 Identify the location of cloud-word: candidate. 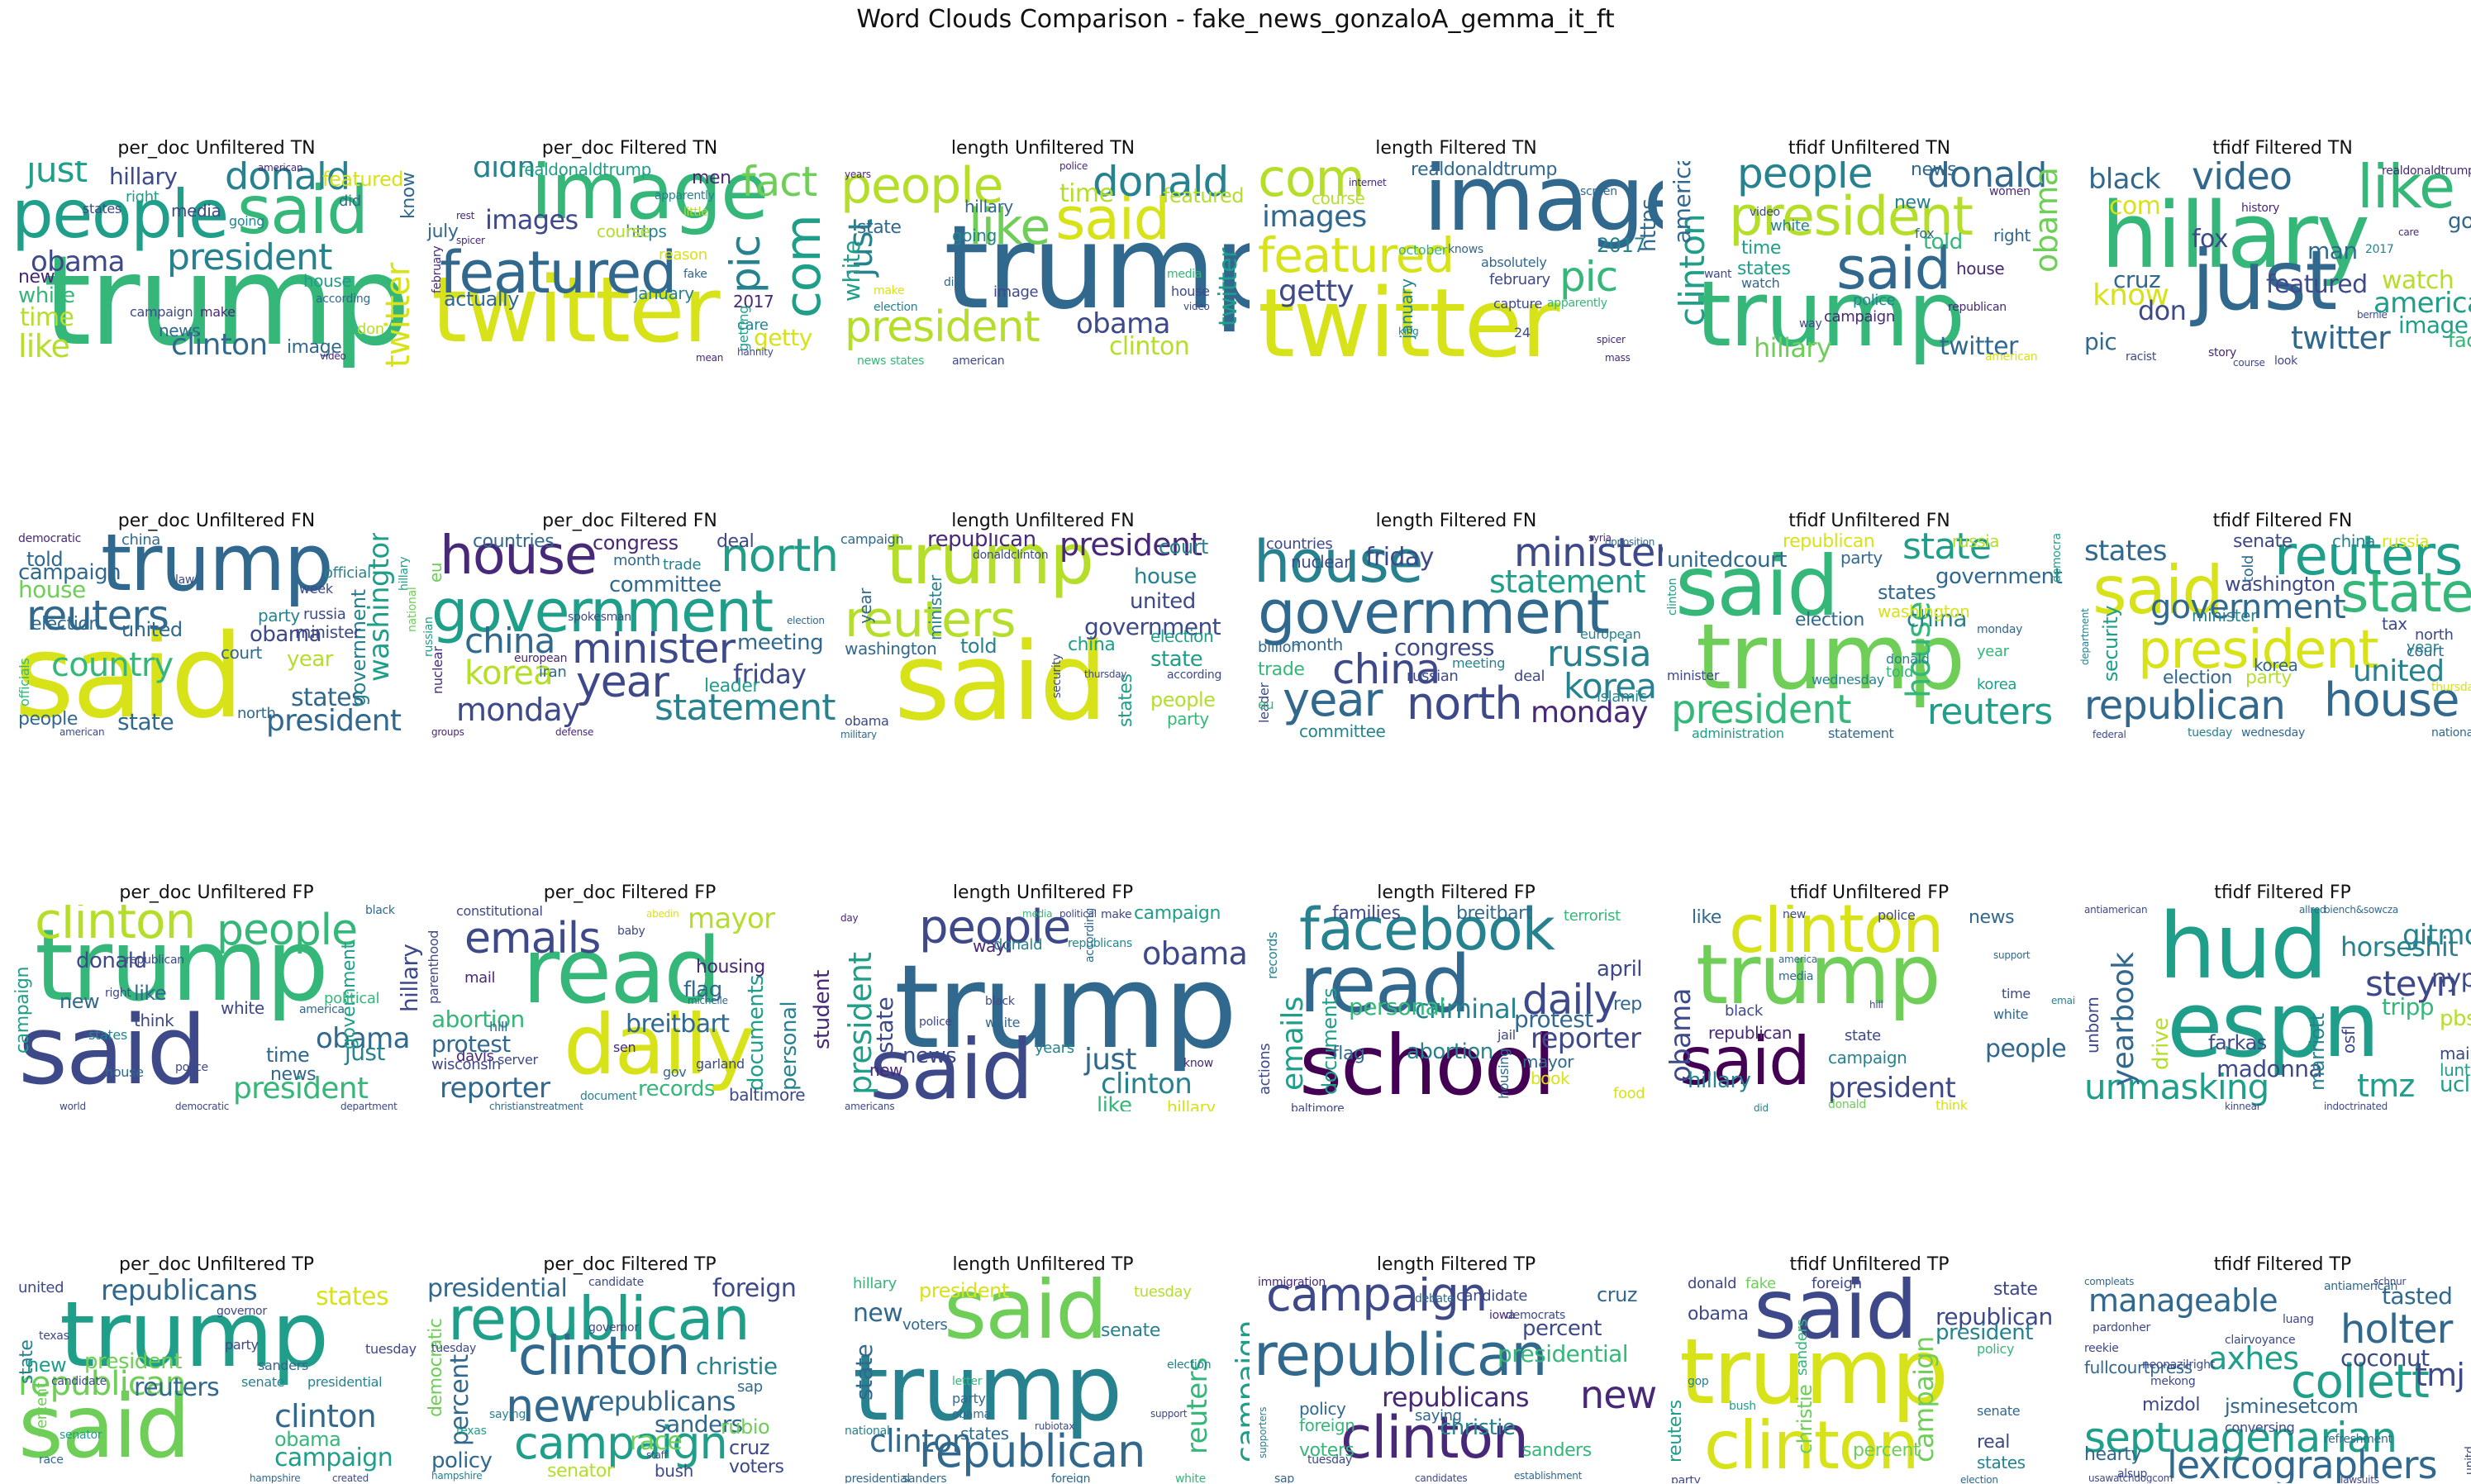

----

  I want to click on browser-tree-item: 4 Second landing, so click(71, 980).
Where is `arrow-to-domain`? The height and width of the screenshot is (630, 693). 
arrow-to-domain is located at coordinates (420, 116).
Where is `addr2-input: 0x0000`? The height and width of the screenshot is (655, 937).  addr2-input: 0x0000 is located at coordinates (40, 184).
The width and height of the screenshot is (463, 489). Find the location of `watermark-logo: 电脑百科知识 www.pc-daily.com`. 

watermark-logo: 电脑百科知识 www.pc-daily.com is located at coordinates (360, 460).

----

**YOUR OBJECTIVE**.
Starting at the line in the listing above that contains "is (630, 693)." and ending with the line that contains "watermark-logo: 电脑百科知识 www.pc-daily.com is", render each line as an item in a numbered list, leaving out any blank lines.

**RESPONSE BELOW**.
1. Where is `arrow-to-domain`? The height and width of the screenshot is (630, 693). 
2. arrow-to-domain is located at coordinates (420, 116).
3. Where is `addr2-input: 0x0000`? The height and width of the screenshot is (655, 937).  addr2-input: 0x0000 is located at coordinates (40, 184).
4. The width and height of the screenshot is (463, 489). Find the location of `watermark-logo: 电脑百科知识 www.pc-daily.com`. 
5. watermark-logo: 电脑百科知识 www.pc-daily.com is located at coordinates (360, 460).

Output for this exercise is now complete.